Fazia muito tempo que não pegava a bicicleta de estrada. Muita ansiedade, abre mapa, fecha, pensa, programa, abre mapa, olha de novo, calcula o que fazer num dia, noutro e noutro mais. Pequeno trecho de rua de terra até chegar no hotel, sem problema, espaço no quarto, sem problema. Câmaras reservas, "Será que vai ter muito fiapo de pneu de caminhão no acostamento? Acho que não, passa pouco caminhão." Quanta ansiedade! Deito no travesseiro e começo o sono sonhando com a paisagem.
Tchan! Clássico: esqueci a roda dianteira da bicicleta na garagem. Só dei conta quando tirei todas malas do carro. "Idiota!" Fim de brincadeira. Ou você ri da vida ou a vida ri de você. "Idiota! idiota!" Auto insulto não faz mal a ninguém. Está uma tempestade daquelas. Sigo rindo com minha idiotice, não resta o que fazer. Tomo folego, corro com guarda-chuva numa mão e malas noutra, abro a porta do chalé, largo as malas, dou meia volta, subo as escadas correndo até a recepção para pegar a bicicleta. "O senhor já olhou bem no carro? Esqueceu mesmo?" pergunta a recepcionista olhando a bicicleta sem roda e aí me dou conta que deixei a roda dianteira encostada na lateral direita do carro. "Merda! Manobrei na garagem. Onde caiu; onde os carros passam? Está inteira? Passaram por cima? Vou ter que pagar conserto de algum carro? Quanto vai custar a brincadeira? Quanto custa montar uma roda nova igual? Não vou conseguir outro aro igual..." e com a bicicleta no ombro desço correndo para o quarto. Com os pés ensopados a encosto com carinho na parede, encosto uma cadeira nela para que não seja derrubada por acidente, procuro o celular "Onde está? onde está?, onde está?". Rodeio, rodeio, mexo tudo e finalmente o encontro. Ligo para São Paulo, falo com o zelador, ele vai falar com o porteiro. "Seja o que Deus quiser." Bom tempo depois, incluindo subir de volta para o restaurante, engolir um bem sem graça X frango salada no francês melecado, olho no WhatsApp e acalmo; a roda está sã e salva.
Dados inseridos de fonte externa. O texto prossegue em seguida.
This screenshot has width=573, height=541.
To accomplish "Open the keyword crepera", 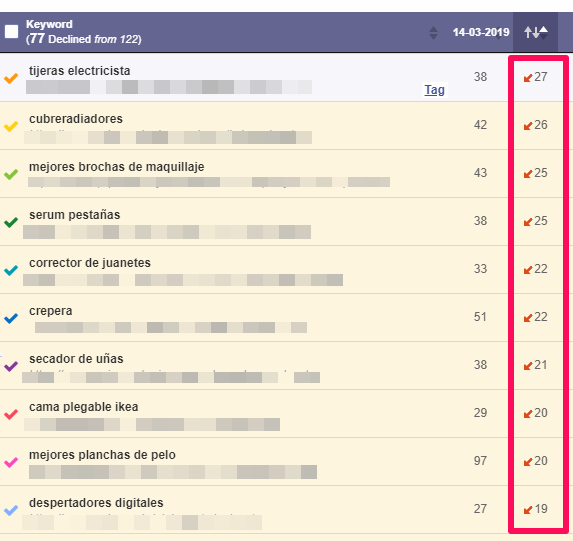I will (50, 311).
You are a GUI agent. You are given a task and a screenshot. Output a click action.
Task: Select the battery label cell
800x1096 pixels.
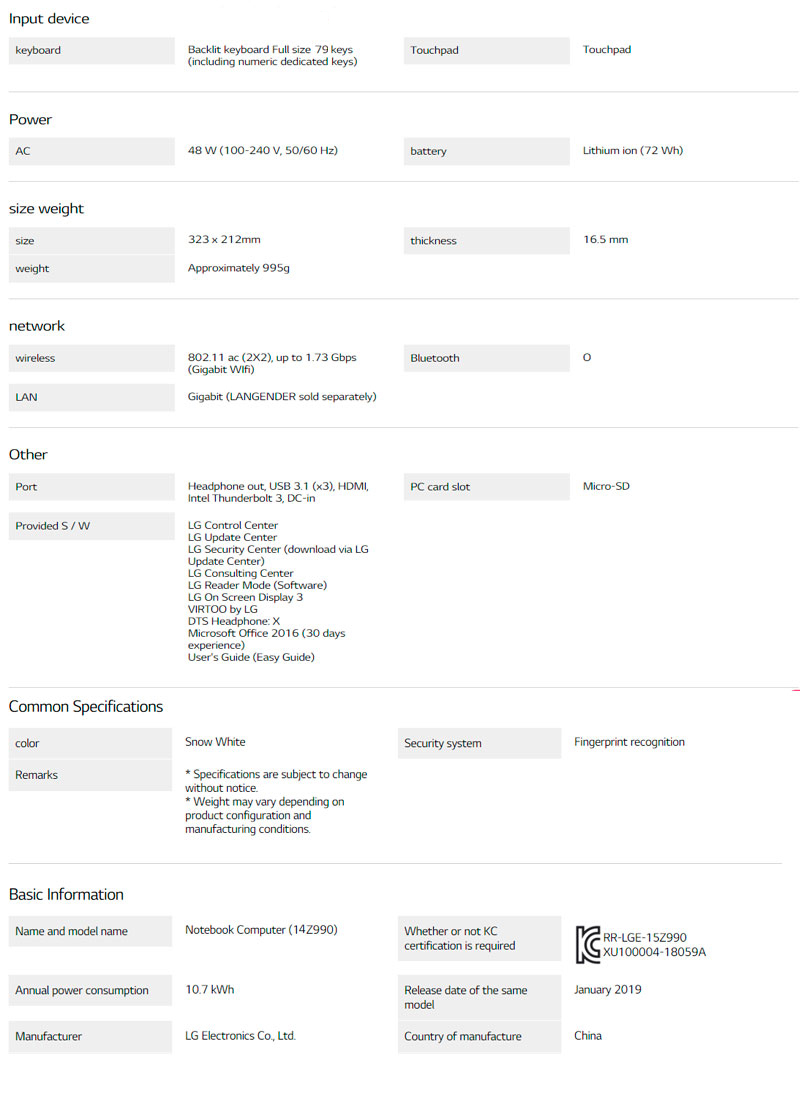click(x=485, y=152)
A chuva diminuiu, mas ainda cai gostosa, desço, pés ensopados, giro a chave, fecho o guarda-chuva, e finalmente me instalo no quarto. Adoro o barulho de chuvas e tempestades. Chuveiro quente, cama e durmo feito anjo.
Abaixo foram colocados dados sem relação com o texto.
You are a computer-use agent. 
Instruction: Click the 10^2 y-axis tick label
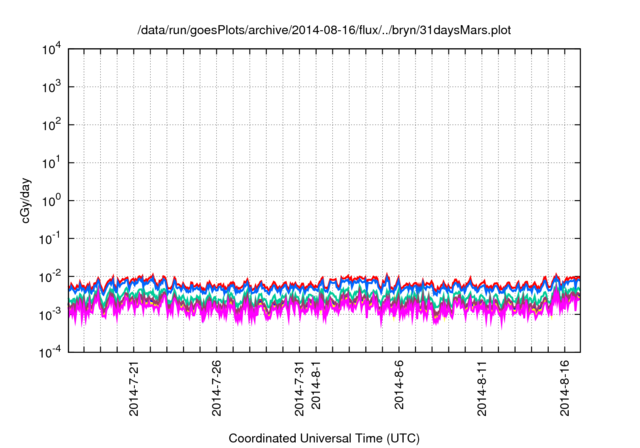[x=52, y=125]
Acordo, vou tomar o café da manhã. Volto para o quarto e dou com a meia bicicleta encostada com cuidado na parede. Quanto custa um DHL? Ou compro uma roda por aqui? Consigo convencer alguém alugar uma roda dianteira?
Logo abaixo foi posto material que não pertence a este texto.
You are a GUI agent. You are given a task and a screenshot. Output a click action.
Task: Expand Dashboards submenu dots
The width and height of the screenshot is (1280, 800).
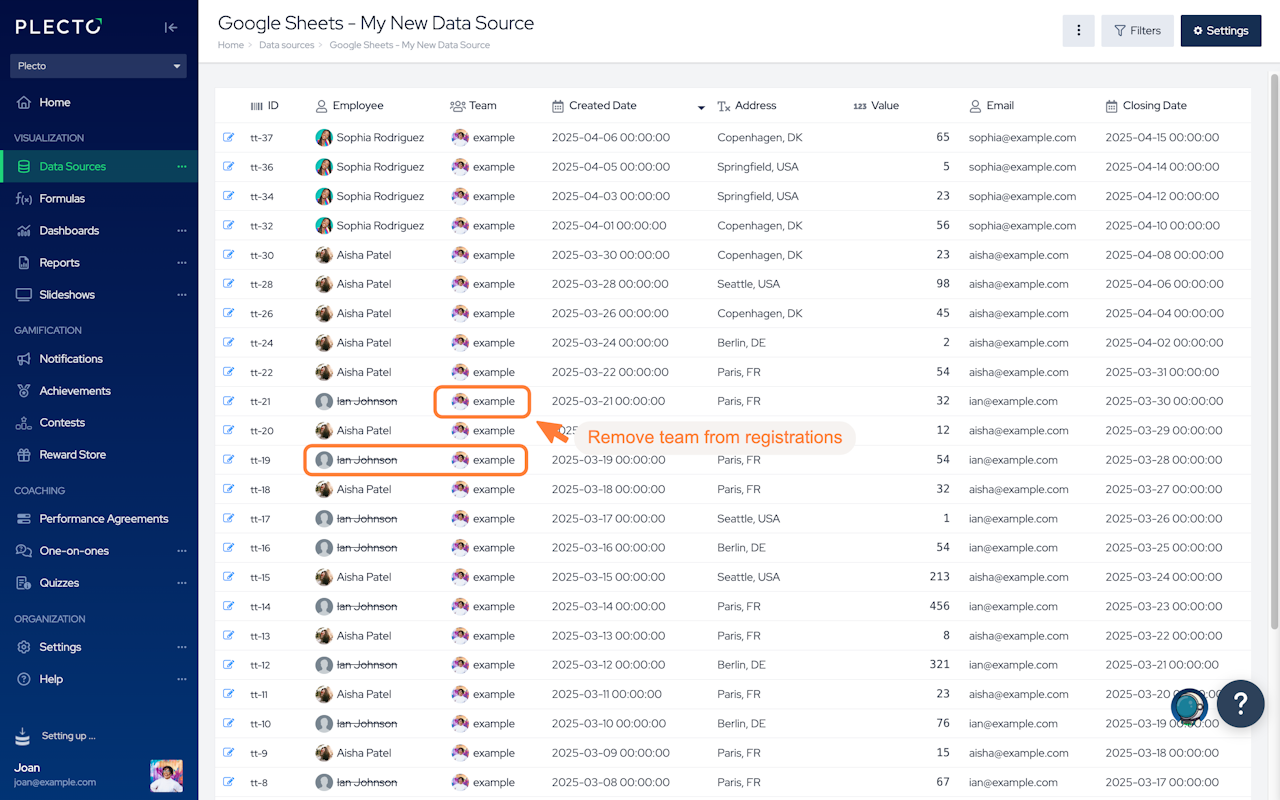(x=181, y=231)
Saio com o carro. As ruas ainda estão molhadas pela tempestade que cruzou quase toda noite, mas daria para pedalar. A paisagem da Serra da Mantiqueira é linda e as estradas bem cuidadas. Em Serra Negra só tem bicicletarias simples; paro, olho e não vejo solução para meu caso. Vou para Águas de Lindoia menos de 20 km do hotel num sobe desce em zig-zag e paisagem maravilhosa para pedalar. DHL? Pelos dias que ficarei aqui vale a pena?
Final de tarde sem chuva volto para o hotel e vejo a placa "piscina". Trouxe a sunga (quando falo maiô os netos riem e perguntam o que é isto?"), vou ver a piscina, opa, dá bem para nadar. Pouco depois estou nadando. Barbaridade! Quase um ano sem nadar virei âncora; uma piscina e paro para tomar fôlego, outra piscina e agarro-me à borda, e assim vou até pendurar a língua. Foram quatro dias de piscina e exaustão. Felizmente a roda da frente foi esquecida em São Paulo. Não daria conta de pedalar e nadar. Pandemia de merda!